Screenshot grounding data
________________

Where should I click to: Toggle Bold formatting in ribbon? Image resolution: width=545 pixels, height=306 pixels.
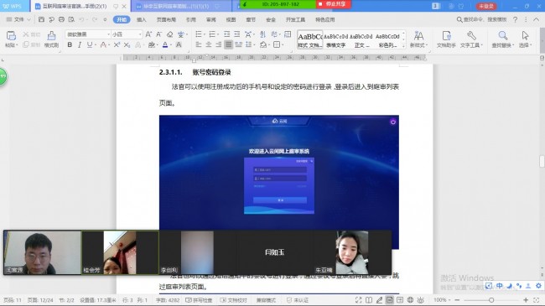coord(70,44)
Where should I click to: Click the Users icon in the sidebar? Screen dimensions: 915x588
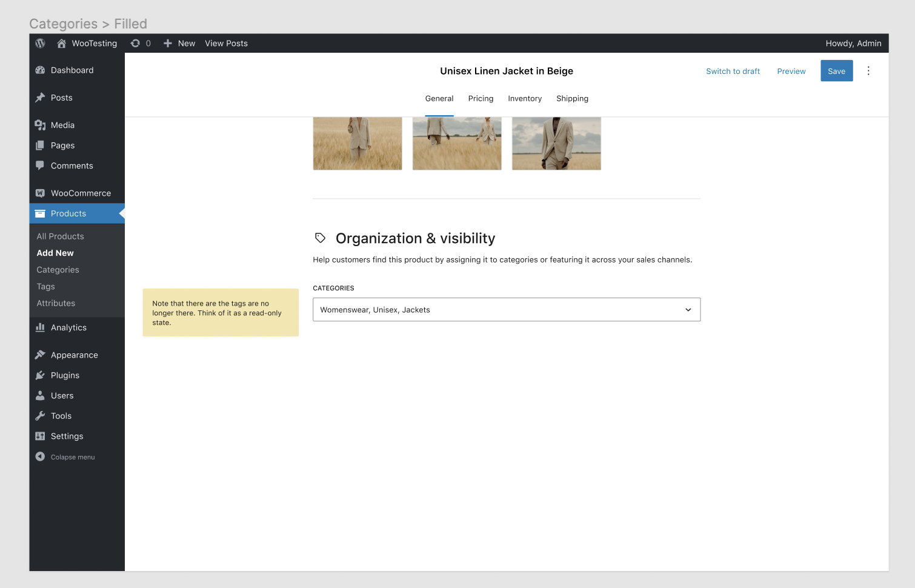[40, 395]
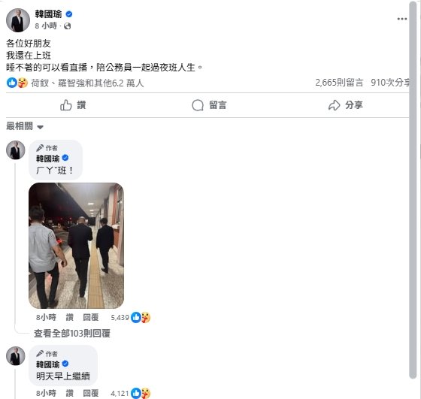
Task: Click the blue verified badge beside the post author name
Action: click(69, 14)
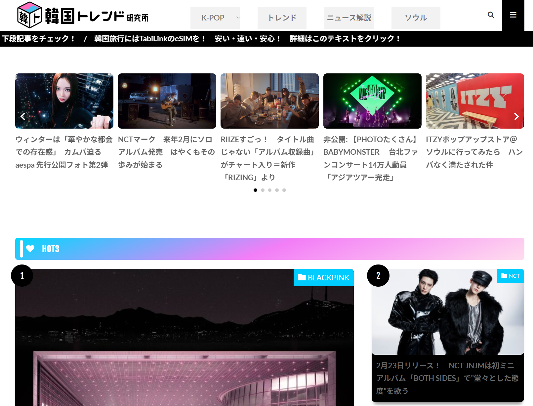533x406 pixels.
Task: Click the magnifying glass search icon
Action: point(491,15)
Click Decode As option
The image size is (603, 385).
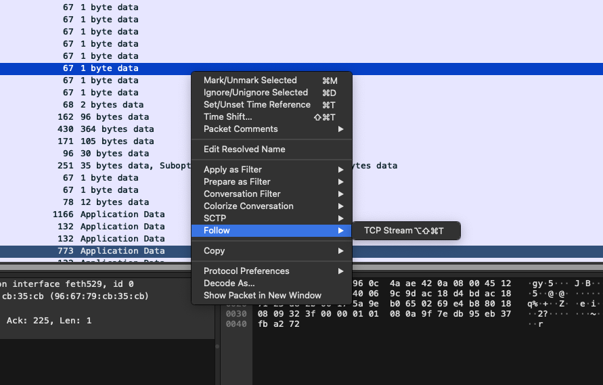tap(229, 284)
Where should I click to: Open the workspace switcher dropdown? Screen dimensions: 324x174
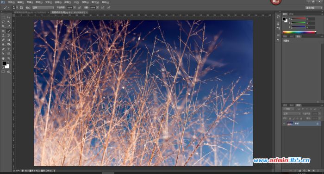click(314, 8)
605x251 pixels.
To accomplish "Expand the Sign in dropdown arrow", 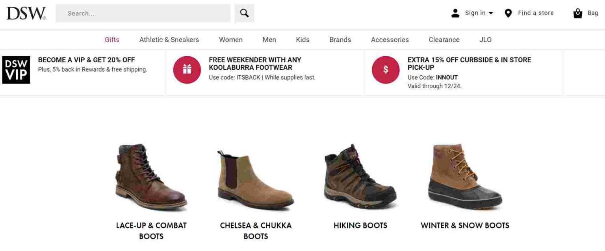I will 490,13.
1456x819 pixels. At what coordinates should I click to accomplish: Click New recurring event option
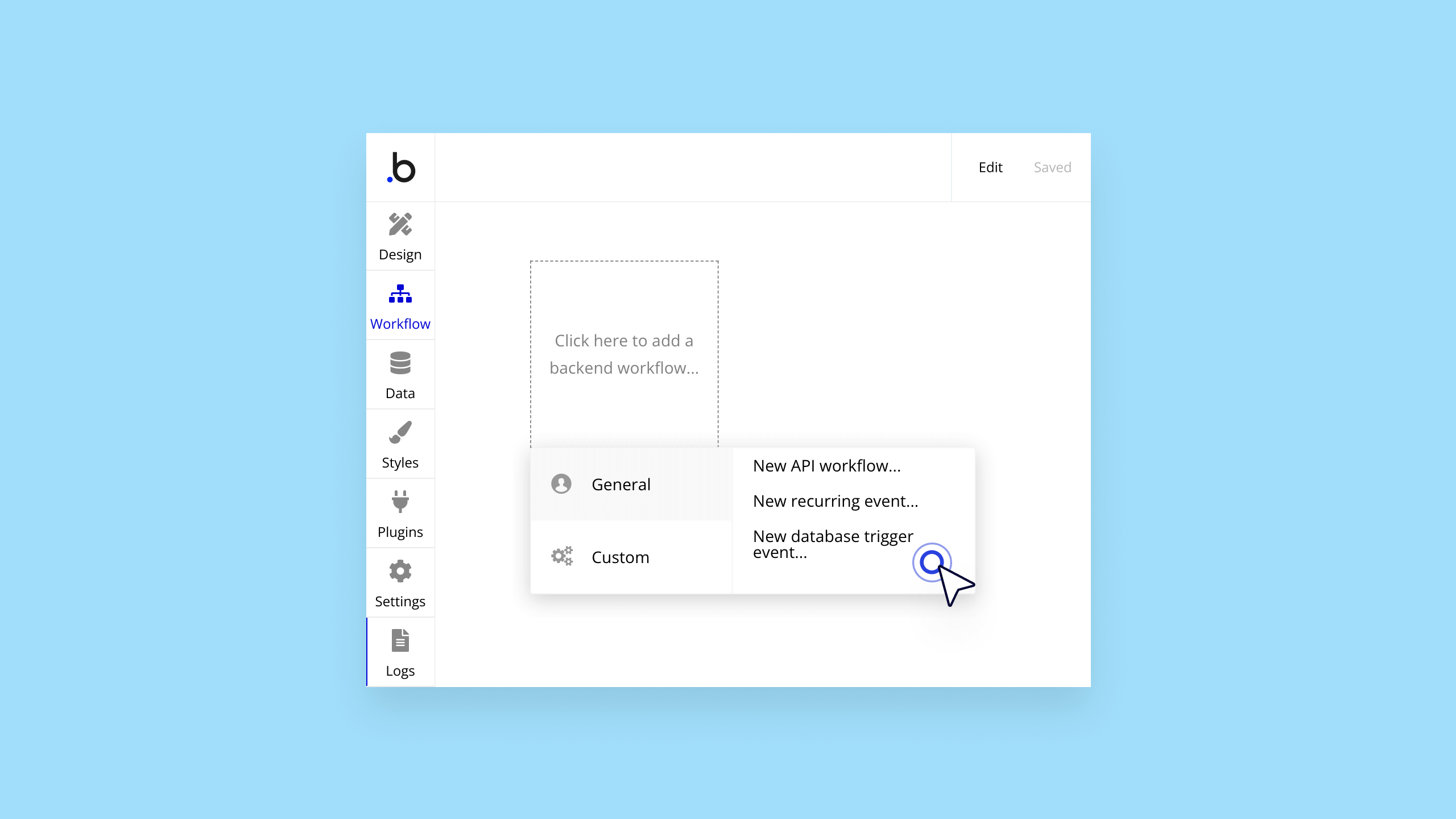tap(835, 501)
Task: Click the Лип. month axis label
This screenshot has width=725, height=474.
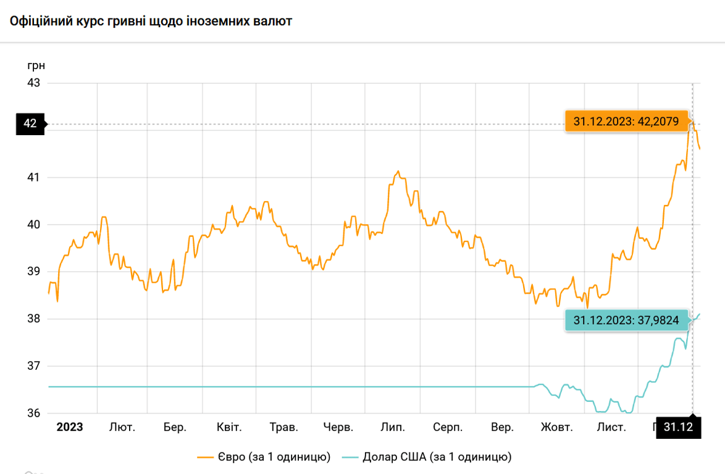Action: (393, 427)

________________

WORK REQUEST — Above are some records; quote exactly and only the lines that begin at the line containing "Where should I click to: Click" and stop after the line containing "Click Decode As option", leaving out the pictures.

OUTPUT FOR THIS TASK —
Where should I click to: Click the Users icon in the sidebar? Screen dimensions: 915x588
[40, 395]
Task: Click the blue verified badge beside the post author name
Action: click(69, 14)
533x406 pixels.
Task: Click the magnifying glass search icon
Action: point(491,15)
Click Decode As option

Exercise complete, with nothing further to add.